_GIVEN PASSAGE_
= = = = =

People were not meant to live the way it is portrayed on television. Thats called imagination, not reality. For that matter reality tv is just disgusting.

Not everyone is at fault for problems that occur in their lives, but many bring it on themselves by being followers.

The expression used to be "relax and curl up with a good book" Like many things, we've lost touch with the simplicities.

As for myself I wish I could be living in an earlier time.


----------



## LJonesy (Feb 19, 2008)

All of us do, Sire

What i find that now reading is now taken over by certain "Intellectual" circles. When in the end they just appear as pompus fools who think they know they tolstoy and shakespeare. Not only has the common-person lost their touch with it, any hope of reestablishing it will be tainted with the current image of someone who reads. I guess i'm being general by that current image, but as long as you get my meaning...


----------



## Sire Of Dragons (Feb 19, 2008)

I could never be a part of those so called intellectual circles, I'm way too controversial. I can speak from both sides of a fence on issues where most people are cursed with tunnel vision.

Therefore they are unable to comprehend my words, or are just too closed minded to see other perspectives. Others just cannot deal with the fact that I look right thru them and see things they won't even acknowledge about themselves. Most simply are blind to logic.

Truth hurts, its scary. People find it easier to believe in something less impacting on their hearts or their small mindedness. Truth has become unacceptable. Hence the followers I mentioned.

What does all this have to do with reading? People don't like to read anything that might just put them in touch with themselves anymore.

They just shake their heads and turn away. Life's new has become "to each their own" Not enough people care anymore.

Ok I'm finished preaching.


----------



## Lith (Feb 20, 2008)

Reading has a long history of being "intellectual".  For most ages, only the rich and well-educated could read, since reading's a rather useless activity in terms of survival, and one difficult to make money at even in this day and age.  It's only been in recent centuries that reading's been valued by the general public, and that mostly in connection with science and the Industrial Revolution.  That in conjunction with cheaper means of acquiring books changed things.  But did it, could it change things permanently; are we settling back down into older patterns of civilization?  I dunno.


----------



## Sire Of Dragons (Feb 20, 2008)

> But did it, could it change things permanently; are we settling back down into older patterns of civilization?  I dunno.

= = = = =

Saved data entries
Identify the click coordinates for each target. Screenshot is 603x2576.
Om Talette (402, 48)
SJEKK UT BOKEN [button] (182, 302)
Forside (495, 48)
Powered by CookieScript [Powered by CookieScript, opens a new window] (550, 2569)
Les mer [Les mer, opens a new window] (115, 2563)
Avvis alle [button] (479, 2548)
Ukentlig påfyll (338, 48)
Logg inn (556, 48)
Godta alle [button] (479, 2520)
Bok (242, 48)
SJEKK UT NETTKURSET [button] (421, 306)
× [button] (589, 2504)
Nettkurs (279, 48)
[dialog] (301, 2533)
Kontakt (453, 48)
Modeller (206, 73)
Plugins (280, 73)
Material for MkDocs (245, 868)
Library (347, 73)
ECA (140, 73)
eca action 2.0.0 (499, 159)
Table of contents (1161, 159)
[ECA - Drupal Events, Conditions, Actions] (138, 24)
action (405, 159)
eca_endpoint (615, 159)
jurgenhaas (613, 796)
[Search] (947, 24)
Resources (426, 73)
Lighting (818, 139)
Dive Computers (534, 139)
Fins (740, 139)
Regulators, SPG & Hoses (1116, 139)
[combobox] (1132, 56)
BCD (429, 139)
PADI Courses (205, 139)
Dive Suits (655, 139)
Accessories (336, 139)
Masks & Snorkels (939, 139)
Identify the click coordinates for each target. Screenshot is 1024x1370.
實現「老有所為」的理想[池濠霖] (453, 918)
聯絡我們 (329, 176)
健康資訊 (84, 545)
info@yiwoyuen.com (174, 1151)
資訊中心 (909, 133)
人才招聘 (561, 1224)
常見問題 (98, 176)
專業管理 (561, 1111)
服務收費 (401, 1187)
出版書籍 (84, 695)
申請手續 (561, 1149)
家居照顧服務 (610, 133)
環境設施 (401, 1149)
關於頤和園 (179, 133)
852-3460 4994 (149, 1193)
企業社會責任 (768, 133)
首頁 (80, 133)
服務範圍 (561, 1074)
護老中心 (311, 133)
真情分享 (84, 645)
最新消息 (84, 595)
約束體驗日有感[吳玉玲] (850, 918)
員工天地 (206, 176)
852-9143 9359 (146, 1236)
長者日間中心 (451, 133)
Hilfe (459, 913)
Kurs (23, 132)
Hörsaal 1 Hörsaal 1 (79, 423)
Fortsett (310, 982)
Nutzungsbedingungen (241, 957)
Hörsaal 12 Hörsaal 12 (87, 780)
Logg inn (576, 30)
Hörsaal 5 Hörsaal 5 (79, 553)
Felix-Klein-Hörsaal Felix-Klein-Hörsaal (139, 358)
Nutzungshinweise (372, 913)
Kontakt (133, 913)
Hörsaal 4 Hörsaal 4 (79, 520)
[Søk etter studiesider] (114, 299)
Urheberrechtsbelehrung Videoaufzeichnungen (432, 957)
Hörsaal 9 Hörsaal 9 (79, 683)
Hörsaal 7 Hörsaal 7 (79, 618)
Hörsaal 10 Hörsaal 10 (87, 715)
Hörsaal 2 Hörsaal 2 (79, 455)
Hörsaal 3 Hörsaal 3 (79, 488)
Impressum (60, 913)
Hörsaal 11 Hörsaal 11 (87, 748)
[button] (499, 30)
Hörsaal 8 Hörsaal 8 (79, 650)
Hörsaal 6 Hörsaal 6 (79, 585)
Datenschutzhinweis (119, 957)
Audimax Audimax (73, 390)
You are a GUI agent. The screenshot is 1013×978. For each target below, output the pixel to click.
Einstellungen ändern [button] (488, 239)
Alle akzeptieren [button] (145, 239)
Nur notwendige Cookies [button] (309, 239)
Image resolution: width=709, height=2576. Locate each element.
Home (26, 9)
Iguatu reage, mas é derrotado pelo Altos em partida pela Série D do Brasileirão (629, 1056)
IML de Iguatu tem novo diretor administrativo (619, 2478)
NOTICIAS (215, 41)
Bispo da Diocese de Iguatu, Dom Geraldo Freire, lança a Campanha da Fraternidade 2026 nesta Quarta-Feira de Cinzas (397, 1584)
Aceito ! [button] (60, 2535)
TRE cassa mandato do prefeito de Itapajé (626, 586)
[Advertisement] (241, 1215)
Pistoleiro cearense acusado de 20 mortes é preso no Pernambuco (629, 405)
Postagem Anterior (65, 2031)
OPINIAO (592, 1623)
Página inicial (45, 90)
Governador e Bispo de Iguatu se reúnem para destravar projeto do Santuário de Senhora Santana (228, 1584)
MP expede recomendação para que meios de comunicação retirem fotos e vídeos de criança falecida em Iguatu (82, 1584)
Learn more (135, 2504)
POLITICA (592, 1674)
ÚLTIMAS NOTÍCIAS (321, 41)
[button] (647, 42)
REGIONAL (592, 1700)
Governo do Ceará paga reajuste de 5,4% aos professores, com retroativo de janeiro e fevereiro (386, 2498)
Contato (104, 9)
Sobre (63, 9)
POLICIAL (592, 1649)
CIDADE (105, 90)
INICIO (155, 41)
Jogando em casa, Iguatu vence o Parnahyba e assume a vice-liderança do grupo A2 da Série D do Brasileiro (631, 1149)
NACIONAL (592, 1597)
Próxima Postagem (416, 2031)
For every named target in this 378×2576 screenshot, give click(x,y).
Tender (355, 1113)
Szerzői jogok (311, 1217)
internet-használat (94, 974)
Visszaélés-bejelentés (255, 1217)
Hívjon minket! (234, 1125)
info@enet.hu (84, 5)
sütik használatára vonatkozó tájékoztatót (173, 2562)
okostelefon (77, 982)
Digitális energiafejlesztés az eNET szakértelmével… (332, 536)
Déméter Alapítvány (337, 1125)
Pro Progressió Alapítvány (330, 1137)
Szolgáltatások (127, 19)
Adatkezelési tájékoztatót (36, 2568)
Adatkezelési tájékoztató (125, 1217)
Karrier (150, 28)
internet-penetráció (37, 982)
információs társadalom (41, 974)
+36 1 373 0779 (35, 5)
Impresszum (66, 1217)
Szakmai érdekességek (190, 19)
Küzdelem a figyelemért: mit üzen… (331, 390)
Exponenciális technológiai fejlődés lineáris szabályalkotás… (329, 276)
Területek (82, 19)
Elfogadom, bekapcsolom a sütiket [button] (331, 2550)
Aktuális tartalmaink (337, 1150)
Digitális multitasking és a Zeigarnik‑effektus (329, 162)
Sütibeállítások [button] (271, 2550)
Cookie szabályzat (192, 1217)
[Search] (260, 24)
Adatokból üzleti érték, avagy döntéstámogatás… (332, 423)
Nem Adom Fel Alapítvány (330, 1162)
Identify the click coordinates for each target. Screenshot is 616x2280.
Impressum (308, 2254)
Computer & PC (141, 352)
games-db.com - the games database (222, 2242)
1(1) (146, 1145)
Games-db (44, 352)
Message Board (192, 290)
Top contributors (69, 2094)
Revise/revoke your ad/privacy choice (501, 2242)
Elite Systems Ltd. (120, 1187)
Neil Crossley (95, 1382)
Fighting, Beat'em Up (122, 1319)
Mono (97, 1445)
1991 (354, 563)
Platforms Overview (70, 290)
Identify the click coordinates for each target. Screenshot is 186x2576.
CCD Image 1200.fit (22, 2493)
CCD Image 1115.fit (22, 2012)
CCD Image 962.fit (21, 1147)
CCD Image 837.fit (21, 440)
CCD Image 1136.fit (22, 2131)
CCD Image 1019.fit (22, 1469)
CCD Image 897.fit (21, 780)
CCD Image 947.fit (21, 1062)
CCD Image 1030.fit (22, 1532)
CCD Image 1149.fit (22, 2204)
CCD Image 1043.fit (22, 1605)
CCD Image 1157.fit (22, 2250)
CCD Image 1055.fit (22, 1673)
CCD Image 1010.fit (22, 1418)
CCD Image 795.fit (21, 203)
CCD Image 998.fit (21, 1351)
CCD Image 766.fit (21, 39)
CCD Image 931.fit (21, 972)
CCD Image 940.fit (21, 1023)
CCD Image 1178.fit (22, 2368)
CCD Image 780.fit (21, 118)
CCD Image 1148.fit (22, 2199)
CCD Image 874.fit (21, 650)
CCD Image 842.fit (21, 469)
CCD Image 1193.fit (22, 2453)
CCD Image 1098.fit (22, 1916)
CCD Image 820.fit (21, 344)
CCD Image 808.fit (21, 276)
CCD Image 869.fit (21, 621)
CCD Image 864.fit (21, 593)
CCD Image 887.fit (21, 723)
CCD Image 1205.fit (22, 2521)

= = = = =

_TO DO_
Which name-and-date headings appear in the reading discussion? List each one in order.

_TASK ANSWER_
- LJonesy (Feb 19, 2008)
- Sire Of Dragons (Feb 19, 2008)
- Lith (Feb 20, 2008)
- Sire Of Dragons (Feb 20, 2008)